260 columns striped in black and white

Installed in the main courtyard of the Royal Palace, the installation is made up of 260 columns striped in black and white. All the columns take root in the basement and emerge in the open air at different heights, which creates a particular rhythm, and a strong contrast with the classical architecture of the Palace that surrounds them. Among multiple explanations, an undeniable reference is in any case made to ancient times, the columns representing, among other symbols, an archaeological land. A work that since its construction in 1985, has almost been destroyed several times !

Daniel Buren

Controversy concerning the columns

After its creation, heated controversy erupted over the disfigurement caused by the columns on the monument of the Royal Palace. Jacques Chirac, Mayor of Paris, even tried to stop the work in 1986, and the Minister of Culture at the time, François Léotard, even mentioned the possibility of destroying the installation. A project that will be forgotten after many legal actions, initiated by the artist Daniel Buren himself. The work was renovated in 2008, and today has succeeded in establishing itself in the landscape of the Royal Palace. Without yet being unanimous…

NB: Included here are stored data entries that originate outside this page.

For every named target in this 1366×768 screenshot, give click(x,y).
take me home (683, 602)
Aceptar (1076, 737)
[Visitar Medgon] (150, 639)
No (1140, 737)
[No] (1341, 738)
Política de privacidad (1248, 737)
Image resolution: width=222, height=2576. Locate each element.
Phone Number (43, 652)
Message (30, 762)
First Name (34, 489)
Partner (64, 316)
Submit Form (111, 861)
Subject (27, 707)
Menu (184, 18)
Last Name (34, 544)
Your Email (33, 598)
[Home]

The viewer’s sensitivity and reflection

These columns were created by the artist Daniel Buren, a French painter and sculptor, born in Boulogne-Billancourt on March 25, 1938. Daniel Buren creates hundreds of site-specific works all over the world that underline, contrast or highlight the characteristics of the places that host him. Buren’s works, which are measured against a set of questions related to perception, color, architecture or spatial relations, aim to allow direct perception and to provoke a response that solicits the viewer’s sensitivity and reflection. His art invades space to reveal its spatial, institutional and aesthetic limits. Neither painting, nor sculpture, nor architecture, nor decor, each of Buren’s creations renews the relationship between the work, the place and the spectator.

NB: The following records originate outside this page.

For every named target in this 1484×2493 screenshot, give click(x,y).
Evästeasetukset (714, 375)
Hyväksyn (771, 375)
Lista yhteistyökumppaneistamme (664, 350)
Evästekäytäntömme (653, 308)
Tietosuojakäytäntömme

An obssession due to chance

“I don’t exhibit striped bands, but striped bands in a certain context” Daniel Buren This obsession of Daniel Buren for stripes is due to chance. In September 1965, he discovered a striped awning fabric at the Saint-Pierre Market, the components of which then became the very basis of his artistic vocabulary: an alternation of white and colored vertical bands 8.7 cm wide. The choice of an industrially produced motif perfectly meets the artist’s desire for objectivity, allowing him to accentuate the impersonal character of his work. At first, Buren uses this banal canvas as a support: he first paints organic and random shapes which reveal the bands in part, then reduces his gesture until he only covers the two extreme bands with white acrylic paint. In 1967, Buren carried out “wild displays” in the street. He also carries out leaflet distributions, subway interventions and sandwich-man parades.

The Golden Lion at the Venice Biennale

From 1968, his personal exhibition at the Apollinaire gallery in Milan and his participation in the international “Prospect” events in 1968 and 1969 in Düsseldorf, marked the beginning of his celebrity. He thus began to exhibit in museums in the 1970s. Buren was excluded from the Fifth International Exhibition of the Solomon R. Guggenheim Museum in New York in 1971 by Donald Judd and Dan Flavin, for having stigmatized the dominant architecture of Frank Lloyd Wright with the suspension of a piece of striped fabric of 200 m2 right in the middle of the building’s central spiral. A year later, during Documenta V in Kassel, he lined the picture rails on which the works of other artists were hung with striped paper. It was in 1986 that Daniel Buren produced his most famous work entitled “Les Deux Plateaux“, an in situ installation commissioned by the State for the main courtyard of the Palais-Royal. Better known under the name of “Columns Buren” this work generates a national controversy and establishes the notoriety of the artist. In 1986 Buren obtained the Golden Lion at the Venice Biennale for the prize for the best pavilion.